* TASK REQUIREMENTS: From the material that follows, count the lines with the word "Overall" in them. Reply with the number only.

* PROVIDED RECORDS:
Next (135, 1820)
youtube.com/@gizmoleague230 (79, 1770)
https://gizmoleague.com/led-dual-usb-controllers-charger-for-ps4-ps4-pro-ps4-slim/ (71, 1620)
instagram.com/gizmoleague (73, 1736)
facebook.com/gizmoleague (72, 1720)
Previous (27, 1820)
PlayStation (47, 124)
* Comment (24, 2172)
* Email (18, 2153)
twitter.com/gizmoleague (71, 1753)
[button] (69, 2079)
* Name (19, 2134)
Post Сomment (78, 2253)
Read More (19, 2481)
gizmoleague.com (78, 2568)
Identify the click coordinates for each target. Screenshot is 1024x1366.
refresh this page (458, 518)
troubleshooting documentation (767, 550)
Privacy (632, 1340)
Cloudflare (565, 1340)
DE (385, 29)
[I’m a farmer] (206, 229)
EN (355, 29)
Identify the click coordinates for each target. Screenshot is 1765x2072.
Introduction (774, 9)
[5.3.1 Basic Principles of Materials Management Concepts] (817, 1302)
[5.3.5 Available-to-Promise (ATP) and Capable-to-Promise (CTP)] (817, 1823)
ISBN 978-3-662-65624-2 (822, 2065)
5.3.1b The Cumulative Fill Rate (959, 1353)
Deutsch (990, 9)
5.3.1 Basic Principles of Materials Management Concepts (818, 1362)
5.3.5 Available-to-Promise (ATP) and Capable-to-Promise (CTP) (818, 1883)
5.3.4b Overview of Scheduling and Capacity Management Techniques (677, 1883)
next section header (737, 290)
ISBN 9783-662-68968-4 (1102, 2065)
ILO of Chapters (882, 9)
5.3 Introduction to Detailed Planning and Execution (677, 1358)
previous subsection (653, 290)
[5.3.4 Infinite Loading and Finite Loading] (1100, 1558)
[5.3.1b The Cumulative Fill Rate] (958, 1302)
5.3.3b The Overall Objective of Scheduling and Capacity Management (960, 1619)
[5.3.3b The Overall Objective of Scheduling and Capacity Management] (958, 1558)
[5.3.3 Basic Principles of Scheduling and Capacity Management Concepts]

* RESPONSE TO THIS EXERCISE: 2